_What you will do_
Render every line of the records below as a JSON array of strings, one string per line, omitting any blank lines.

++++ Dataset records ++++

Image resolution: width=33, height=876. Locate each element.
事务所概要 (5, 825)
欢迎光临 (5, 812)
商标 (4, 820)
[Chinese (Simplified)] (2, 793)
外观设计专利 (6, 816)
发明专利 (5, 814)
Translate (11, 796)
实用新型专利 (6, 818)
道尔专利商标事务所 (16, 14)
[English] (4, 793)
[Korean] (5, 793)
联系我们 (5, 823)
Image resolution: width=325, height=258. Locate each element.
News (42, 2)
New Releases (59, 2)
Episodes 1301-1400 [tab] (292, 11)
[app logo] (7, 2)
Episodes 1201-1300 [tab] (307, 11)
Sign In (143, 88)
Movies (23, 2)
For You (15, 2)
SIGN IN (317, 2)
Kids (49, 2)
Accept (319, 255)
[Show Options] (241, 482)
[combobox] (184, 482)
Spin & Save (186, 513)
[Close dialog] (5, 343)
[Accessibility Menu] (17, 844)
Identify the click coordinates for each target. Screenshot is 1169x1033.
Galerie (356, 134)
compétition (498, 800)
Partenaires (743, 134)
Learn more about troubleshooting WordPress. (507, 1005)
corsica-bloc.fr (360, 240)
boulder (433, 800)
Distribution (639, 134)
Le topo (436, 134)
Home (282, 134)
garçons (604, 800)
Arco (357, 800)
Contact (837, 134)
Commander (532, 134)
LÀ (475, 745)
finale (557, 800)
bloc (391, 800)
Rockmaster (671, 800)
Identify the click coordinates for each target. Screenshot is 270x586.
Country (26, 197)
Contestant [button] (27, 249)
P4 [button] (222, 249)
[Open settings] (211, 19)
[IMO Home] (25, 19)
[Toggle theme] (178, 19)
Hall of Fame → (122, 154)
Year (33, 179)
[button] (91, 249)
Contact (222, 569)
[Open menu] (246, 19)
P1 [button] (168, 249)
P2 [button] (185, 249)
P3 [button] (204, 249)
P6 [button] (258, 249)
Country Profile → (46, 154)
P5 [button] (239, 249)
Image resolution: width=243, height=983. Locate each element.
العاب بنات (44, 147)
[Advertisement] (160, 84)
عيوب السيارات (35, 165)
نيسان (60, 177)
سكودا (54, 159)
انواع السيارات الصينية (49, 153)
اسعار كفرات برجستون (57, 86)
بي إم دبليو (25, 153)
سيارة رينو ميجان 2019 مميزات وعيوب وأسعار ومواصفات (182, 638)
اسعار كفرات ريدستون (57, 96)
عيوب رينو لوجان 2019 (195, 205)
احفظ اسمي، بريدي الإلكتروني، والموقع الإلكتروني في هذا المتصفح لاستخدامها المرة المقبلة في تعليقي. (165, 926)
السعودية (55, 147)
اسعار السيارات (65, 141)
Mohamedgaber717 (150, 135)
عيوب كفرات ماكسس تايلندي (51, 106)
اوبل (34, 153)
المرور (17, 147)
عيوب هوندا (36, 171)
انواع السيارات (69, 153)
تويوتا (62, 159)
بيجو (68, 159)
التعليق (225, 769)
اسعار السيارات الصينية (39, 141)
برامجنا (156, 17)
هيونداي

++++

_Correct output_
[
  "Image resolution: width=33, height=876. Locate each element.",
  "事务所概要 (5, 825)",
  "欢迎光临 (5, 812)",
  "商标 (4, 820)",
  "[Chinese (Simplified)] (2, 793)",
  "外观设计专利 (6, 816)",
  "发明专利 (5, 814)",
  "Translate (11, 796)",
  "实用新型专利 (6, 818)",
  "道尔专利商标事务所 (16, 14)",
  "[English] (4, 793)",
  "[Korean] (5, 793)",
  "联系我们 (5, 823)",
  "Image resolution: width=325, height=258. Locate each element.",
  "News (42, 2)",
  "New Releases (59, 2)",
  "Episodes 1301-1400 [tab] (292, 11)",
  "[app logo] (7, 2)",
  "Episodes 1201-1300 [tab] (307, 11)",
  "Sign In (143, 88)",
  "Movies (23, 2)",
  "For You (15, 2)",
  "SIGN IN (317, 2)",
  "Kids (49, 2)",
  "Accept (319, 255)",
  "[Show Options] (241, 482)",
  "[combobox] (184, 482)",
  "Spin & Save (186, 513)",
  "[Close dialog] (5, 343)",
  "[Accessibility Menu] (17, 844)",
  "Identify the click coordinates for each target. Screenshot is 1169x1033.",
  "Galerie (356, 134)",
  "compétition (498, 800)",
  "Partenaires (743, 134)",
  "Learn more about troubleshooting WordPress. (507, 1005)",
  "corsica-bloc.fr (360, 240)",
  "boulder (433, 800)",
  "Distribution (639, 134)",
  "Le topo (436, 134)",
  "Home (282, 134)",
  "garçons (604, 800)",
  "Arco (357, 800)",
  "Contact (837, 134)",
  "Commander (532, 134)",
  "LÀ (475, 745)",
  "finale (557, 800)",
  "bloc (391, 800)",
  "Rockmaster (671, 800)",
  "Identify the click coordinates for each target. Screenshot is 270x586.",
  "Country (26, 197)",
  "Contestant [button] (27, 249)",
  "P4 [button] (222, 249)",
  "[Open settings] (211, 19)",
  "[IMO Home] (25, 19)",
  "[Toggle theme] (178, 19)",
  "Hall of Fame → (122, 154)",
  "Year (33, 179)",
  "[button] (91, 249)",
  "Contact (222, 569)",
  "[Open menu] (246, 19)",
  "P1 [button] (168, 249)",
  "P2 [button] (185, 249)",
  "P3 [button] (204, 249)",
  "P6 [button] (258, 249)",
  "Country Profile → (46, 154)",
  "P5 [button] (239, 249)",
  "Image resolution: width=243, height=983. Locate each element.",
  "العاب بنات (44, 147)",
  "[Advertisement] (160, 84)",
  "عيوب السيارات (35, 165)",
  "نيسان (60, 177)",
  "سكودا (54, 159)",
  "انواع السيارات الصينية (49, 153)",
  "اسعار كفرات برجستون (57, 86)",
  "بي إم دبليو (25, 153)",
  "سيارة رينو ميجان 2019 مميزات وعيوب وأسعار ومواصفات (182, 638)",
  "اسعار كفرات ريدستون (57, 96)",
  "عيوب رينو لوجان 2019 (195, 205)",
  "احفظ اسمي، بريدي الإلكتروني، والموقع الإلكتروني في هذا المتصفح لاستخدامها المرة المقبلة في تعليقي. (165, 926)",
  "السعودية (55, 147)",
  "اسعار السيارات (65, 141)",
  "Mohamedgaber717 (150, 135)",
  "عيوب كفرات ماكسس تايلندي (51, 106)",
  "اوبل (34, 153)",
  "المرور (17, 147)",
  "عيوب هوندا (36, 171)",
  "انواع السيارات (69, 153)",
  "تويوتا (62, 159)",
  "بيجو (68, 159)",
  "التعليق (225, 769)",
  "اسعار السيارات الصينية (39, 141)",
  "برامجنا (156, 17)",
  "هيونداي"
]